Simple and consistent residential charging station permitting processes can make operating an EV much easier for community residents and visitors. Current national building and electrical codes neither inhibit nor facilitate the implementation of charging stations. But at a municipal level, the adoption of certain provisions in local codes has successfully encouraged EV-readiness in some jurisdictions.

EV Ready Codes for the Built Environment [PDF] provides current codes for charging stations and what code provisions could be incorporated into local code to encourage a basic or advanced level of EV-readiness.

How charging station installation work is classified within a jurisdiction can impact the time and cost of the permitting process. Permit Process Streamlining [PDF] reviews best practices for charging station permitting and presents sample application forms.

Zoning and parking ordinances have a wide impact on how and where public charging stations are installed and used. Zoning rules can help determine what types of land uses are appropriate for AC Level 1, AC Level 2, and DC fast charging stations and how they should be sited. Parking rules dictate who is allowed to park in parking spaces adjacent to charging stations, and whether cars parked there illegally can be fined or towed.

Examples of zoning and parking policies from across the country can be found in the Planning Policy Tool Guide [PDF], which also addresses local permitting practices and building codes. NYSERDA has funding available through its Cleaner, Greener Communities program (Phase 2, Category 1) for communities to amend their permitting, zoning, and parking ordinances so they are more EV-friendly, along with other opportunities available to support EV and charging station use.

Consider charging station hosts, EV drivers, and the general public when designing EV charging stations

The charging station host is responsible for the siting and design of public charging stations. However, the municipality can encourage compliance with industry best practices.

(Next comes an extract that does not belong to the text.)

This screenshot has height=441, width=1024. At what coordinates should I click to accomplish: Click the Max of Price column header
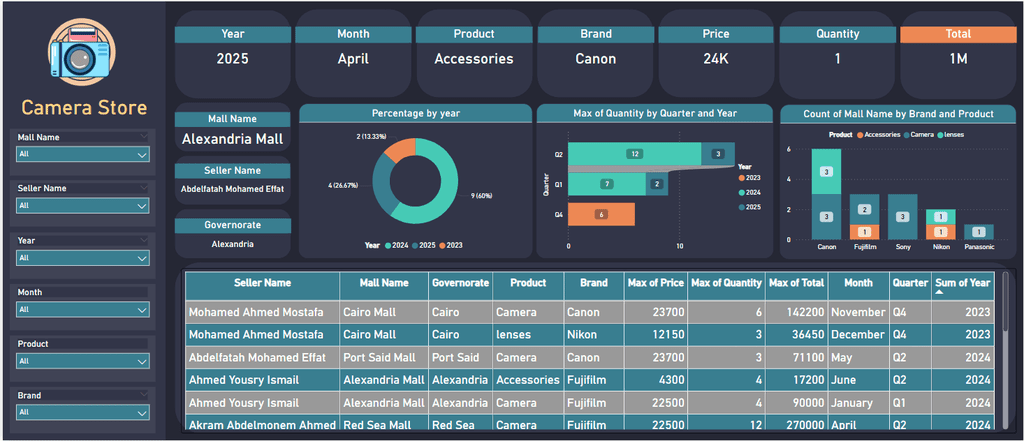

Examples of best practices are outlined in Site Design for Electric Vehicle Charging Stations [PDF], a resource for local governments to share with charging station hosts during the installation planning phase. The guide raises key issues that site owners should consider, such as where to place charging stations within a parking lot and in relation to different types of parking spaces, how to account for the charging cord, which could create a tripping hazard if improperly placed, and how to accommodate disabled EV drivers. The EVSE Cluster Analysis [PDF] has good lessons for different types of locations considering installing charging stations. Follow best practices and learn from prior installations documented in case studies from around New York State. 

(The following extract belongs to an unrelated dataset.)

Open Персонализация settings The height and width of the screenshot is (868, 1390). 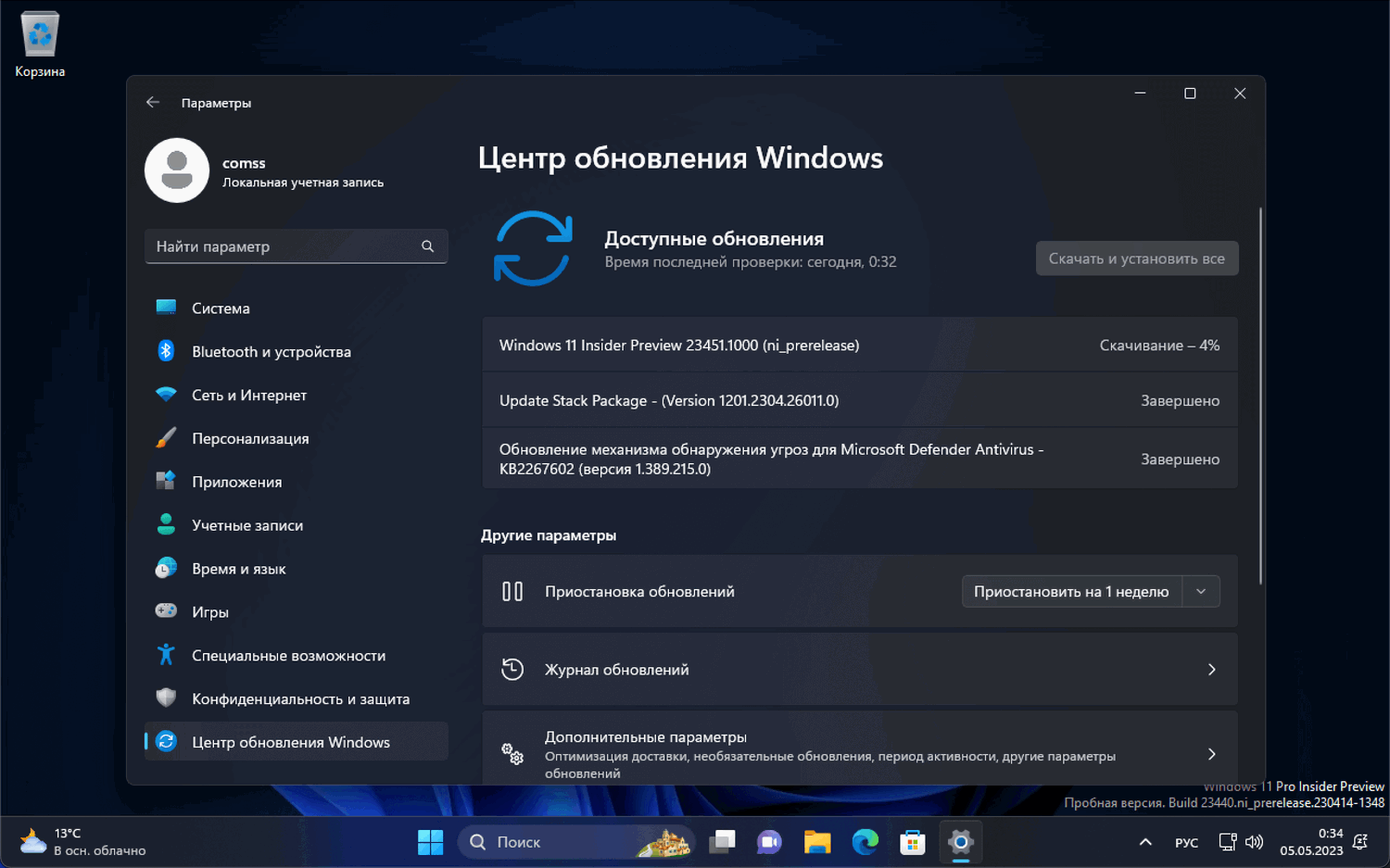(254, 438)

Enforce the availability of charging outlets for EVs

One of the most frustrating situations for an EV driver in need of a charge is to pull up to a charging station, only to find it is occupied by a conventional vehicle. As discussed in the Planning Policy Tool Guide [PDF], parking ordinances are often needed to enforce the concept of no parking in charging station spots except for EVs that are charging.

Another key element to addressing this issue is encouraging the proper use of signage at charging station spaces. The EVSE Signage Overview [PDF] outlines industry accepted and Department of Transportation-authorized signage, along with where to properly place signage so it is obvious to drivers. This signage makes it easier for EV drivers to find chargers and for non-EV drivers to understand that the spaces are reserved for EVs.

Incorporate EV charging stations into transportation planning discussions

To successfully prepare a municipality and region for further transportation electrification, this topic should be addressed in regional transportation planning meetings. The Planning Policy Tool Guide [PDF] outlines the importance of facilitating public-private partnerships and involving relevant stakeholders to develop community EV-readiness plans.

These stakeholders may include local utilities, workplaces, car dealerships, retailers, and EV drivers. Reviewing these resources and contacting a local Clean Cities Coalition are good first steps to finding ways a municipality can encourage EV adoption.